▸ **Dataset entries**

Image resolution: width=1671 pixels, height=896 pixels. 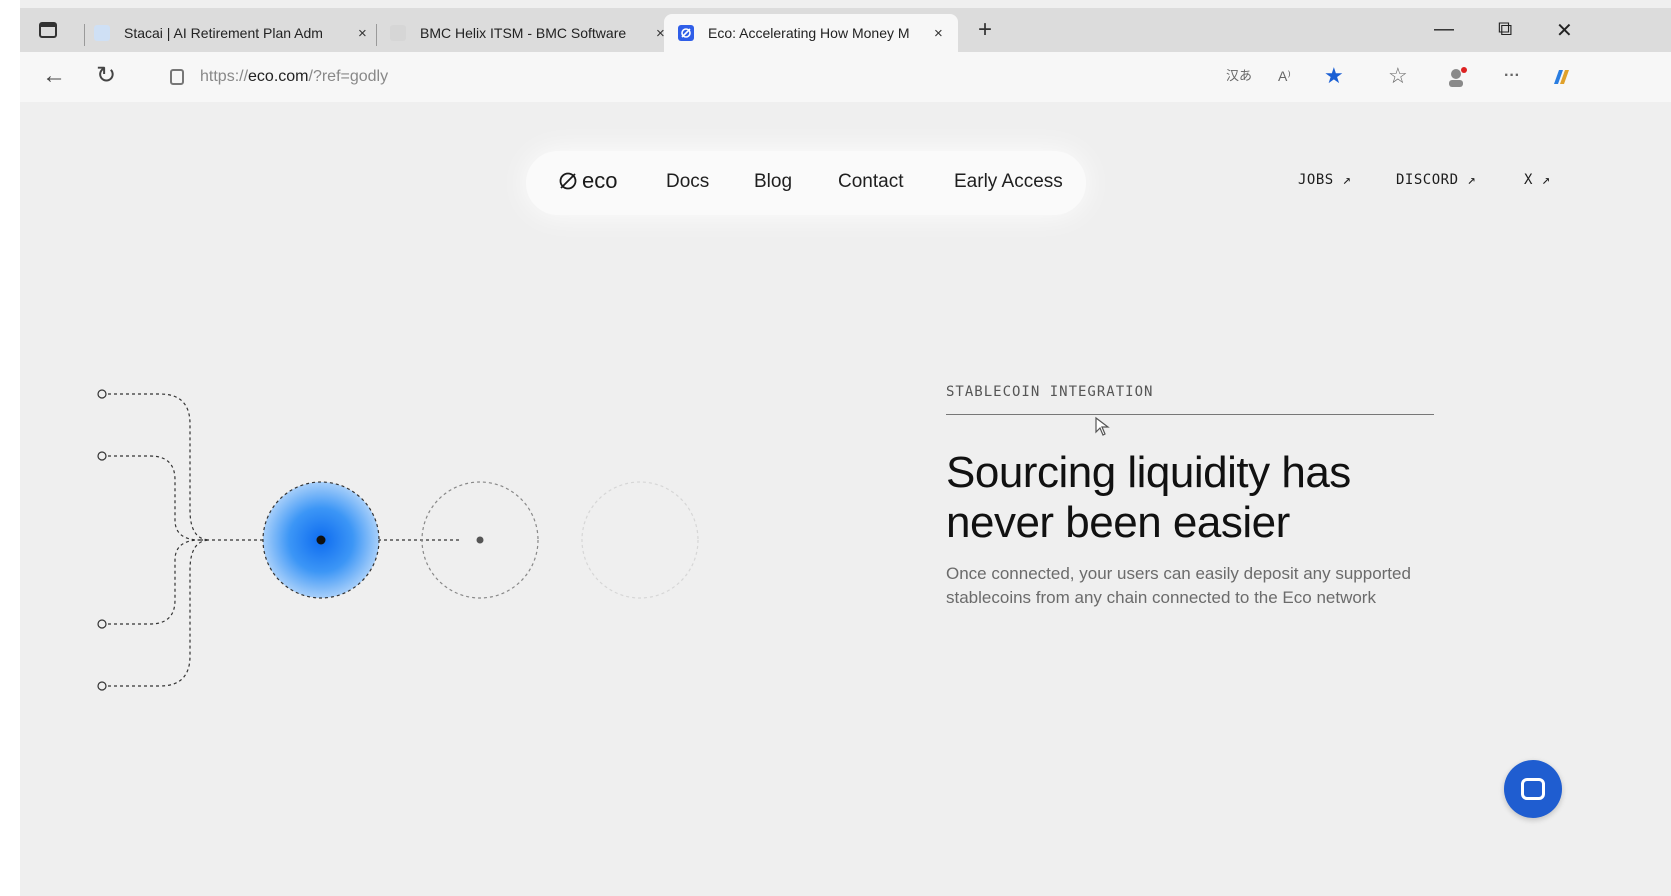 What do you see at coordinates (640, 540) in the screenshot?
I see `faded-node` at bounding box center [640, 540].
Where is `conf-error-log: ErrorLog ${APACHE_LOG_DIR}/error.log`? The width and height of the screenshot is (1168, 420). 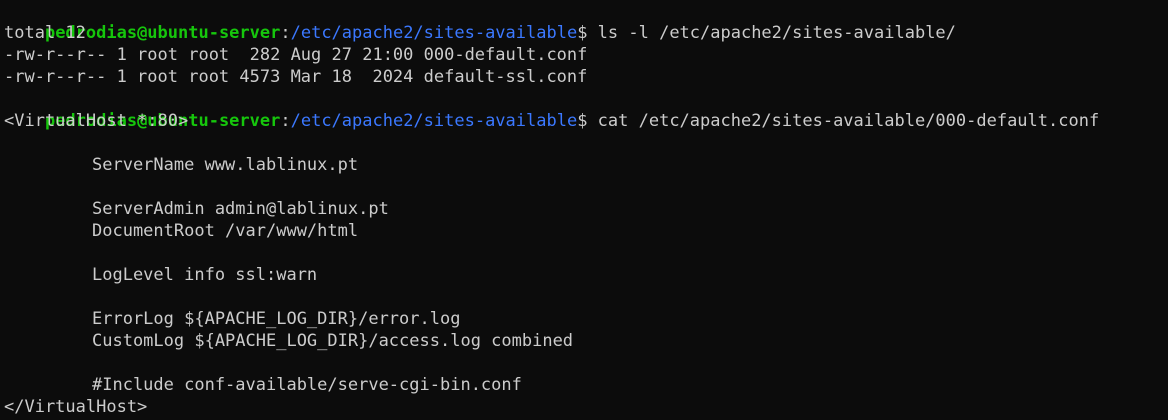 conf-error-log: ErrorLog ${APACHE_LOG_DIR}/error.log is located at coordinates (276, 319).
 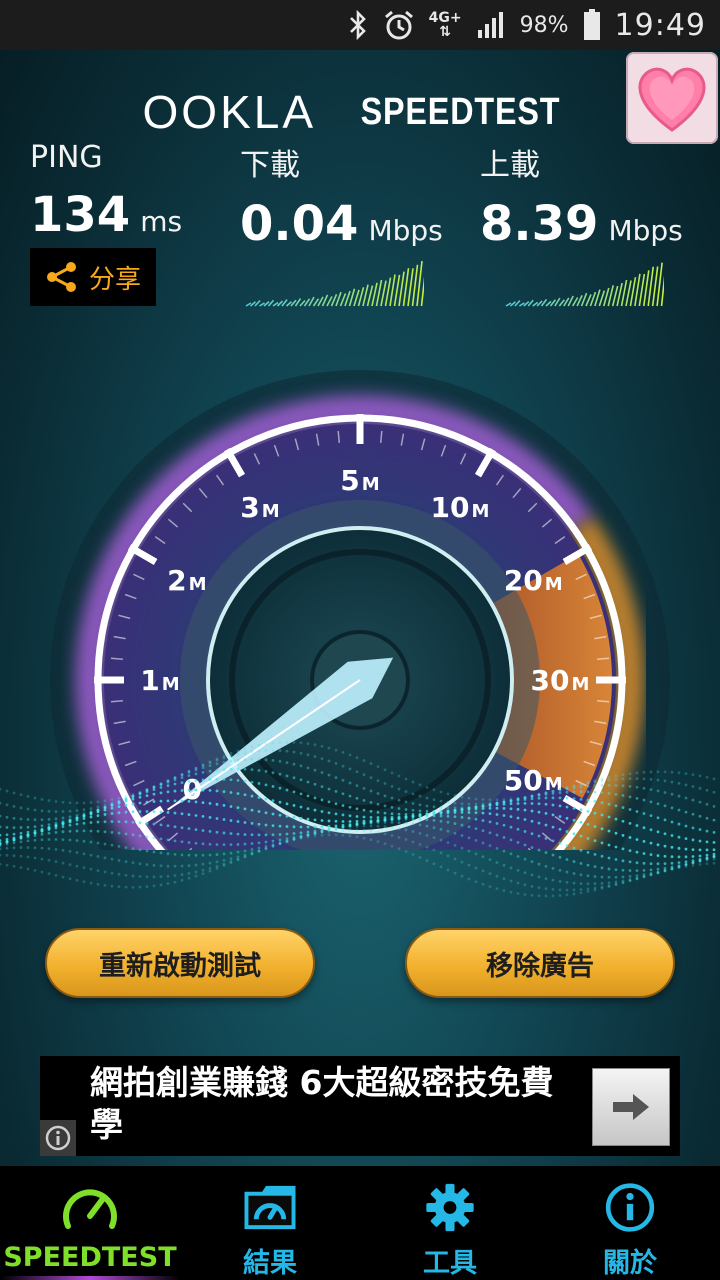 I want to click on gauge-minor-tick, so click(x=604, y=659).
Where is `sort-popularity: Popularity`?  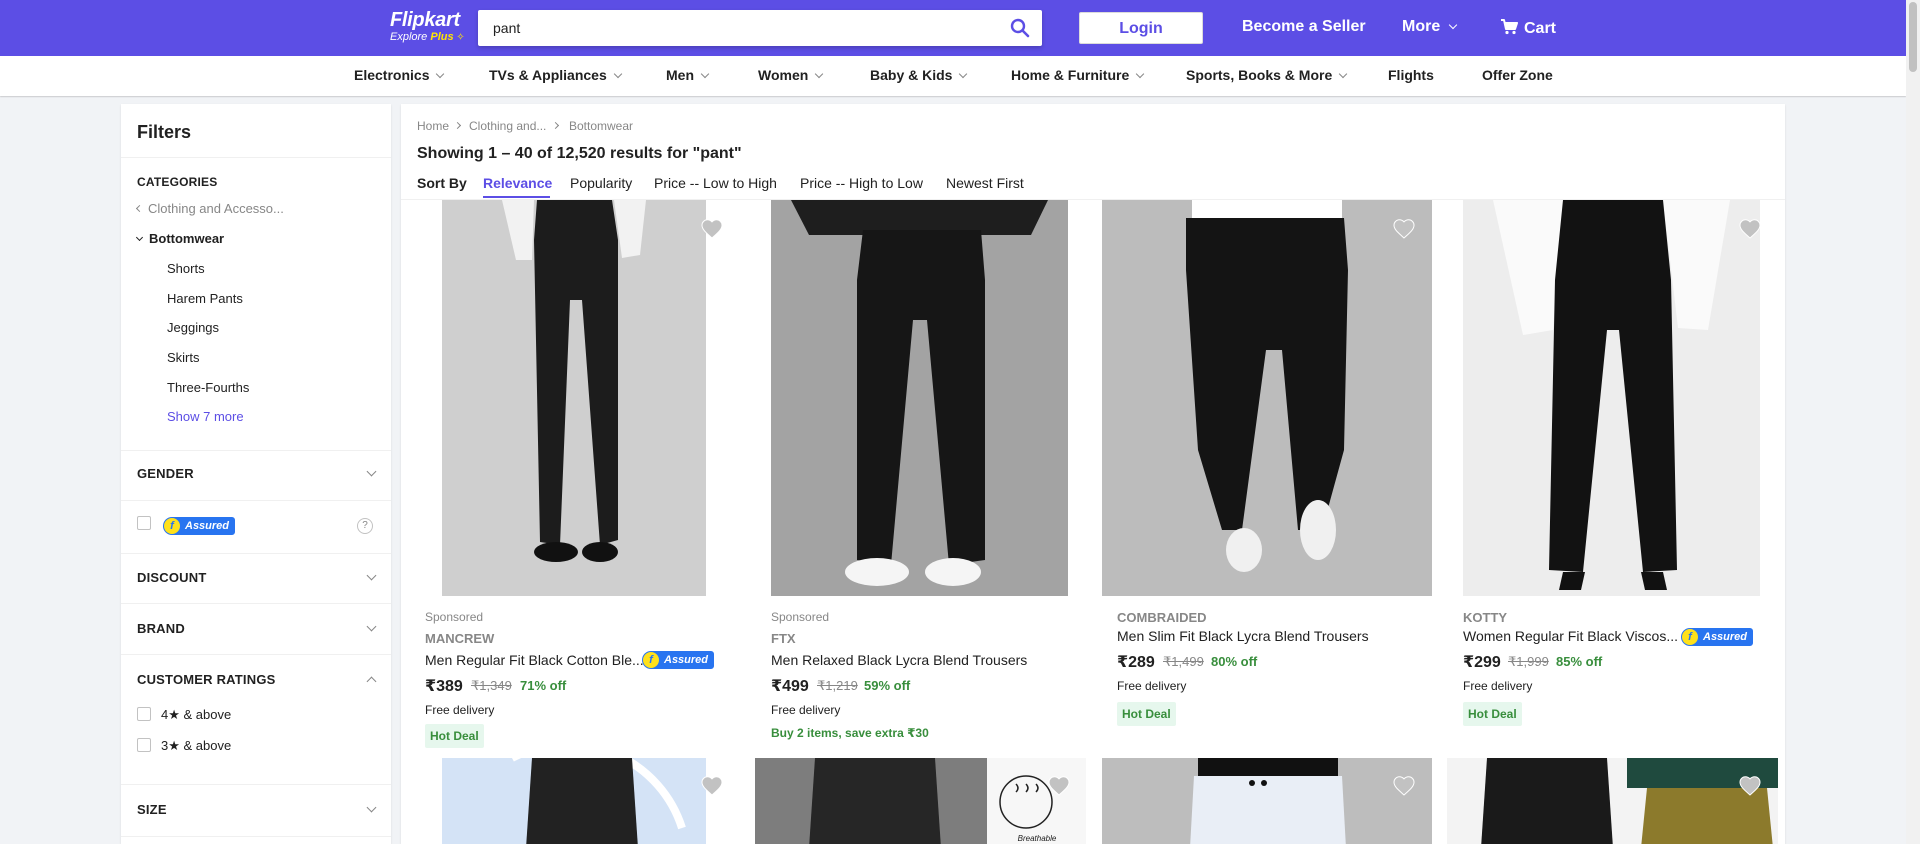 sort-popularity: Popularity is located at coordinates (601, 183).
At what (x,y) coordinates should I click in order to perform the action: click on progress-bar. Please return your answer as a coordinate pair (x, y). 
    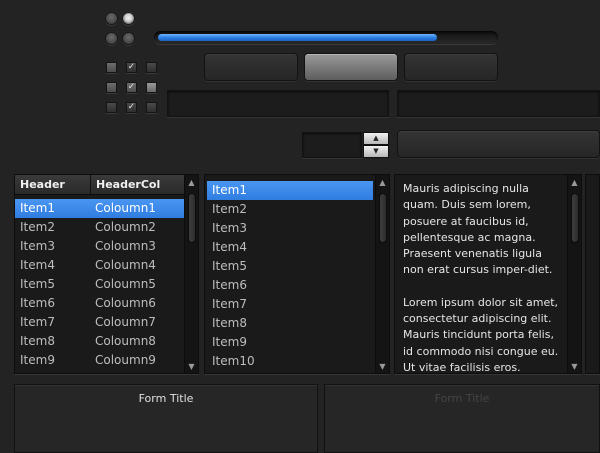
    Looking at the image, I should click on (326, 38).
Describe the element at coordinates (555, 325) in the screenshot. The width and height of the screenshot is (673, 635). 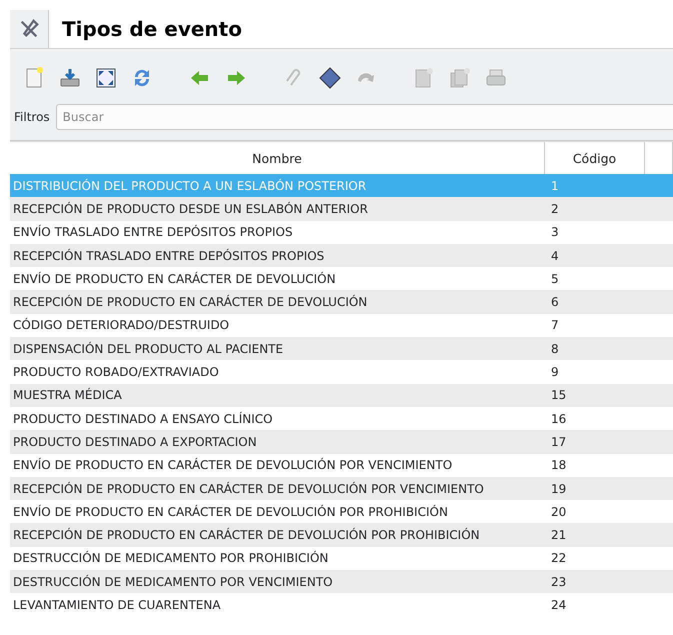
I see `table-cell-text: 7` at that location.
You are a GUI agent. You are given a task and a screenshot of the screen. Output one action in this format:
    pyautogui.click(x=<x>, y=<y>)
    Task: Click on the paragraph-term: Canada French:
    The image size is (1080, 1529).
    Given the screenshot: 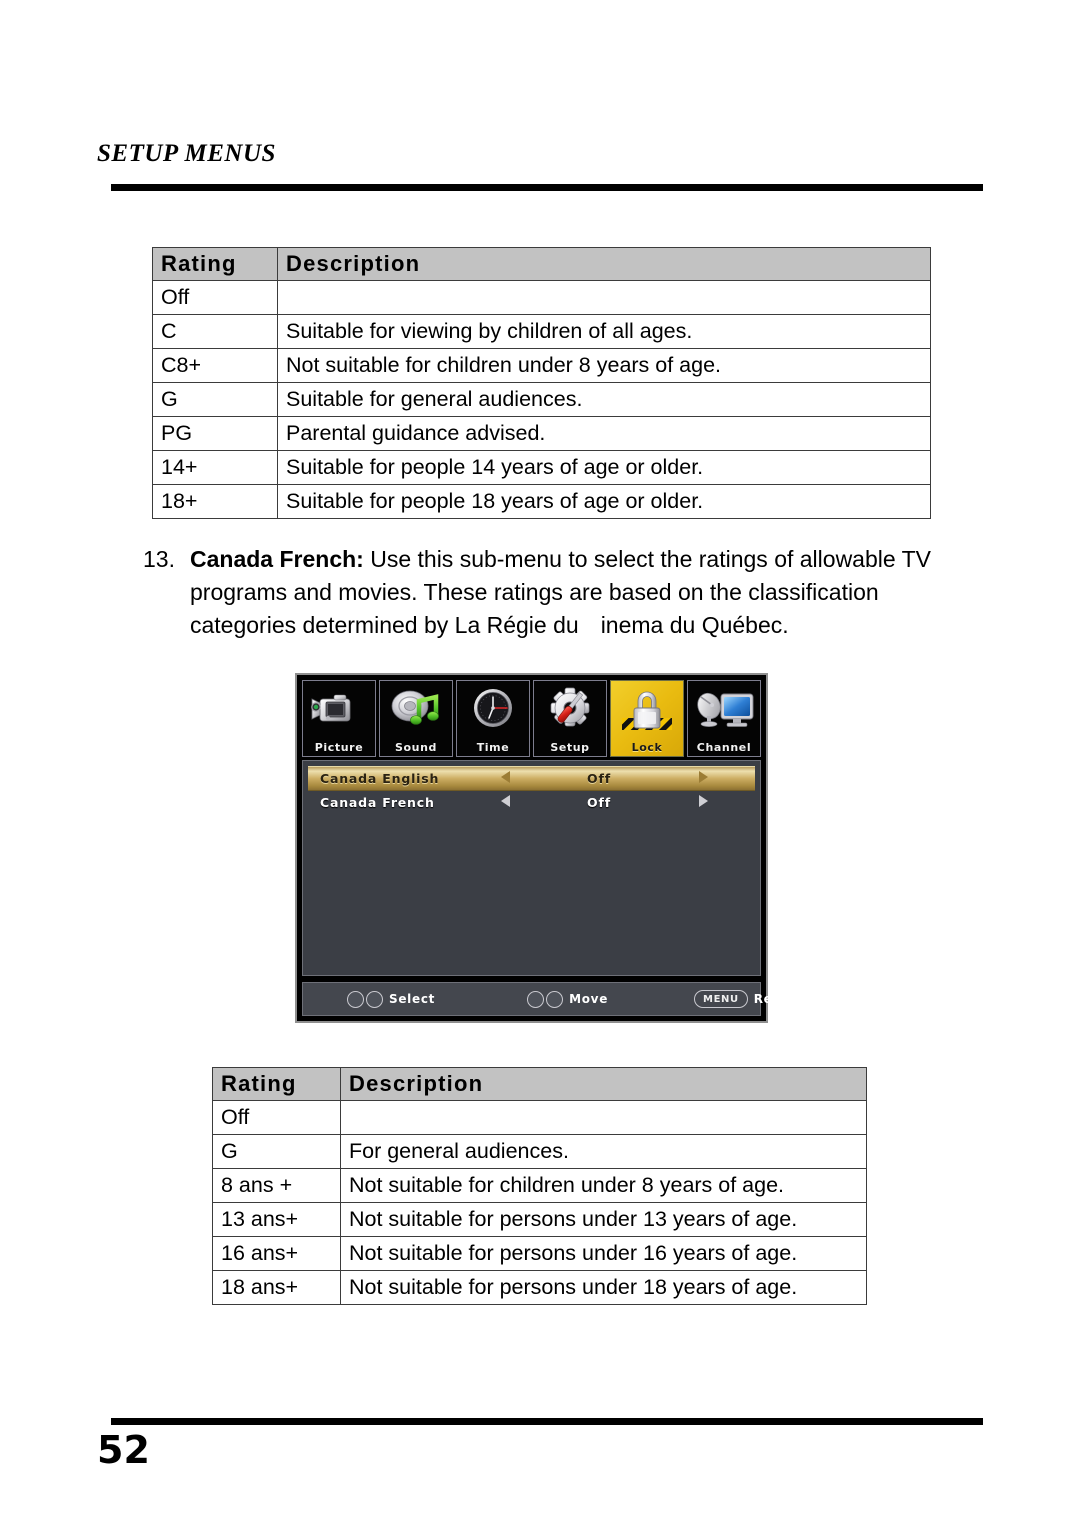 What is the action you would take?
    pyautogui.click(x=277, y=559)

▸ **What to produce**
Pull out every line of the listing above that contains the word "should", treating uppercase and lowercase as different.

▸ **Your response**
At what (x,y) coordinates should I click in order to perform the action: click on progress-bar. Please return your answer as a coordinate pair (x, y). 
    Looking at the image, I should click on (326, 38).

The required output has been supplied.